Microsoft researcher builds goat-powered neural network in Age of Empires 2 to show why we should 'stop assuming that LLMs behave like humans just because they were trained with natural language'

Large-language models like ChatGPT can generate natural language responses that appear human-like in tone, leading to considerable discussion over whether LLMs might themselves be sentient. However, there are far more reasons to conclude that AIs are not and will never be conscious. Despite this, the idea of AI sentience persists, partly due to our tendency to perceive human-like qualities in non-human things and partly due to equivocation from AI companies. To demonstrate how absurd the notion is, Microsoft AI researcher Adrian de Wynter built a neural network within the classic strategy game Age of Empires 2.

As reported by 404 Media, de Wynter created an LLM in Age of Empires 2 using the game's scenario editor. He wrote a paper titled "If LLMs Have Human-Like Attributes, Then So Does Age of Empires II", which highlights the absurdity of assuming LLMs behave like humans simply because they were trained with natural language.

De Wynter explained that he has a tendency to "dial up things to 11" when making a point, and that absurdism is a common tool in philosophy and theoretical computer science. Using objects in the game world to represent computer binaries, he built a functioning NOT AND gate and a 1-bit perceptron — a simple form of neural network. In this setup, grass represents 0, bridges represent 1, and goats play the role of bits. This is similar to how some players have built neural networks using Minecraft redstone, but de Wynter specifically chose Age of Empires 2 for its less obvious choice.

There are videos of de Wynter’s goat-powered LLM in action on his GitHub page. To the casual observer, the processes look completely baffling, which de Wynter believes demonstrates his point.

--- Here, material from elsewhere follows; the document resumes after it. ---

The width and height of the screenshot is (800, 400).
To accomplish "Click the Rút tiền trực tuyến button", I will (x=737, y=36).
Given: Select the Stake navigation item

The processes at work here are similar to those that power tools like ChatGPT and Claude. However, because the fundamentals are goats and grass rather than natural language, it prevents observers from perceiving the resulting behaviors and output as human-like.

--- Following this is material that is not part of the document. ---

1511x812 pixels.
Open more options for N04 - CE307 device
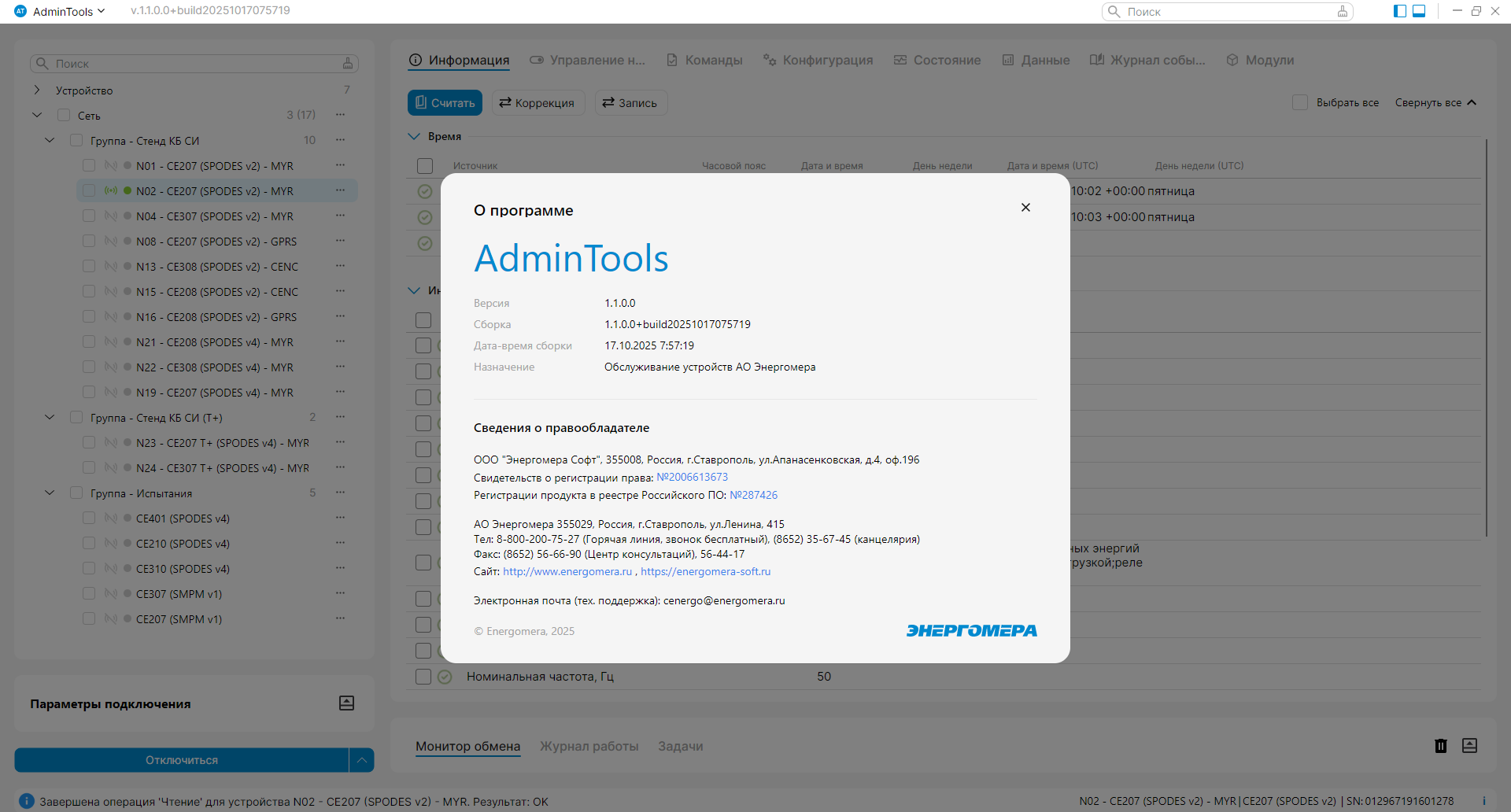pyautogui.click(x=340, y=216)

The importance of not anthropomorphizing LLMs

The point of the paper is to formally show that we anthropomorphise too readily and that some claims about LLMs' capabilities are too strong. De Wynter explains that the reason for using goats is to separate the actual components that make LLMs function — like the relationship between weights defined by some operation — from the human-like qualities we perceive in them.

Assuming LLMs have human-like properties without demonstrative proof could lead to various problems, especially in scientific research. In his paper, de Wynter mentions he has peer-reviewed more than 300 computer science papers in the last two years and found that over half of them began with the assumption that LLMs have human-like traits.

A call for more rigorous experimentation

De Wynter argues that we need to stop assuming LLMs behave like humans just because they were trained with natural language. Instead, he suggests that we should perform experiments that allow us to see LLMs for what they are, not how we believe they should be. His unconventional project is a clear demonstration of the need for more rigorous experimentation and a critical reevaluation of how we perceive and interact with large language models.